Таким образом, решение проблемы демаркации науки не заключается в использовании каких-либо принципов ( верифицируемости или фальсифицируемости), хотя и говорит о них как о необходимом (но не достаточном) признаке научности или же развитии всевозможных теорий, порой даже абсурдного содержания, согласно методу «все дозволено», хотя опять же и не отрицании его полностью, а является чем-то более глубоким и не связанным с внешним миром ощущений. Она скорее переходит в новую проблему – проблему веры обществом в истинность тех или иных теорий. А, следовательно, как показывает история науки, возможно уже совсем скоро научными могут стать такие понятия как магия, экстрасненсорика, уфология, и каждый день, услышав например фразу о крушении инопланетного корабля мы не будем говорить об очередном мифе, а просто примем это как должное, потому что мы будем убеждены в истинности подобных теорий. Но это не значит, что следует пустить науку на самотек, то есть оставить все как есть, в надежде на то, что постепенно мы придем к описанному выше. Нет, все совсем наоборот! Для того, чтобы делать все новые и новые открытия, расширяя границы науки, превращая то, что раньше называлось мифом, в новые научные концепции, необходимо самим развивать все «эти» мифы, пытаться найти эмпирические подтверждения для них и главное, поверить в них самому и нести эту веру в общество.

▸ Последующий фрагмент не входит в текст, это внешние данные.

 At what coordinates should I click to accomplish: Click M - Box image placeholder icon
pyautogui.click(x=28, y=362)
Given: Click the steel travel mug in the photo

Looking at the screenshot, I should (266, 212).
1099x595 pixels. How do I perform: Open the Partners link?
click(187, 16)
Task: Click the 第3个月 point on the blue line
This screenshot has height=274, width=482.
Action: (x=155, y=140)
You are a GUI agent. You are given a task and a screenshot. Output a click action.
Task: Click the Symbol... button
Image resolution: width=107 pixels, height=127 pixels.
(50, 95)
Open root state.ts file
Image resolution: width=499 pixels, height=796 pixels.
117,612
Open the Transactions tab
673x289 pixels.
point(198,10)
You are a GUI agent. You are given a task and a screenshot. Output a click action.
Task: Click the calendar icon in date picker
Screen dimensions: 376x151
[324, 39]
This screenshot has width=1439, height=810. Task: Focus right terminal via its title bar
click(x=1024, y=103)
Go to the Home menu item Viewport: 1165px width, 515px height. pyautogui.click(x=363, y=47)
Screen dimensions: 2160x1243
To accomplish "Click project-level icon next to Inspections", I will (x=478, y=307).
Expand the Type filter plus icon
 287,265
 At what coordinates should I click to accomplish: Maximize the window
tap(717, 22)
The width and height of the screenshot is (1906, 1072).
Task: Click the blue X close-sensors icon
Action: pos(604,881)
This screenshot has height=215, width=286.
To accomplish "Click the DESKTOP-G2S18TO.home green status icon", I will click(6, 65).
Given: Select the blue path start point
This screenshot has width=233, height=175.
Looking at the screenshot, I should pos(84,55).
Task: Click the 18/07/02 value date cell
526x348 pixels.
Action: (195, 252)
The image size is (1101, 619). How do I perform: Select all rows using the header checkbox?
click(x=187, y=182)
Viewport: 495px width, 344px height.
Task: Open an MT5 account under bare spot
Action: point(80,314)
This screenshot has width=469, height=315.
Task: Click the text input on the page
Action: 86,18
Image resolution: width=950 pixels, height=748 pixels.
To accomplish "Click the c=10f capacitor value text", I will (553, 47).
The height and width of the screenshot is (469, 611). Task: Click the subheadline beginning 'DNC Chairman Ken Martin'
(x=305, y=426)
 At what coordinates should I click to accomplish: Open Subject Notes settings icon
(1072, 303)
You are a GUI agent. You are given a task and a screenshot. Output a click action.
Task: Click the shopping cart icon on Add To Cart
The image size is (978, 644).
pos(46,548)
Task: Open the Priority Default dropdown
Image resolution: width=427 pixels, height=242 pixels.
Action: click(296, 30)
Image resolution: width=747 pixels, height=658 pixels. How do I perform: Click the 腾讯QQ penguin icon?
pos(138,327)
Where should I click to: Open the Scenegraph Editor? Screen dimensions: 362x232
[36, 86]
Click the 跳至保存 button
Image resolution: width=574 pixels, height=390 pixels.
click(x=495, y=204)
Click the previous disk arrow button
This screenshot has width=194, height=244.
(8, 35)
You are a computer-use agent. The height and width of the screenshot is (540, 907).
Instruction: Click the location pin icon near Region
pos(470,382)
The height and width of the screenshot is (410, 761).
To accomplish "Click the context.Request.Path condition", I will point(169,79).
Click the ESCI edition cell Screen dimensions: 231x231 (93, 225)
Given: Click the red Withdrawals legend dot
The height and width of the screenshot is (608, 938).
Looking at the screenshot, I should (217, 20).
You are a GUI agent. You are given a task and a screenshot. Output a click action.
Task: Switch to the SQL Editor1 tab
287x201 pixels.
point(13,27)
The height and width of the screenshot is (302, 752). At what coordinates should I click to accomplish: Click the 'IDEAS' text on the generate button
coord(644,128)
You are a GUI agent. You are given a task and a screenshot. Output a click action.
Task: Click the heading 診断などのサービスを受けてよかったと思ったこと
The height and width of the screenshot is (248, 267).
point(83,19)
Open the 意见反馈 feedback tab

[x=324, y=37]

Ведь, наука, как ребенок, который только начинает говорить и пользуется словами, которые он слышит, не понимая их смысла, добавляя все новые и новые лингвистические фрагменты непонятные для него к своей деятельности, в последствие после длительного периода такой активности открывает смысл этих слов. В ней точно также ученый, должен обладать способностью «высказывать бессмыслицу до тех пор, пока количество бессмыслицы, высказанной им и его друзьями, не станет достаточно большим для того, чтобы придать смысл всем своим частям»[]. А значит, граница между наукой и мифом не такая уж и четкая, а как раз наоборот, представляет собой пересечение обоих понятий, которое все больше сдвигается в сторону второго, говоря о том, что значение мифа в науке, значительно больше, чем можно себе представить.

Список литературы:

  1. Фейерабенд, П. Против метода. Очерк анархистской теории познания / Пер. с англ. А. Л. Никифорова. — М.: АСТ; Хранитель, 2007. — 413 с.

  2. Поппер, К. Логика и рост научного знания. — М.: Прогресс, 1983.

  3. Popper K.R. Conjectures and Refutations. The Growth of Scientific Knowledge. London and Henley. Routledge and Kegan Paul, 1972. Перевод с сокращениями 1, 3 и 10-й главы А.Л. Никифорова

  4. Жданов Г. Б. Выбор естествознания: 8 принципов или 8 иллюзий рационализма?//Философия науки. Вып. 1: Проблемы рациональности. М.: ИФ РАН, 1995.

  5. Карнап // Блинников Л. В. Краткий словарь философских персоналий — Новосибирск, 2010.; Сайт «Библиотека Гумер» (www.gumer.info)

  6. Полани М. Science, Faith, and Society – University of Chicago Press, 1964 г., 96 с.

  7. Полани М. Личностное знание. На пути к посткритической философии / Под ред. В. А. Лекторского, В. А. Аршинова; пер. с англ. М. Б. Гнедовского, Н. М. Смирновой, Б. А. Старостина. — М., 1995.

  8. Порус B. H. Демаркации проблема / Новая философская энциклопедия: в 4 т. / Ин-т философии РАН; Нац. обществ.-науч. фонд; Предс. научно-ред. совета В. С. Степин. — М.: Мысль, 2000—2001.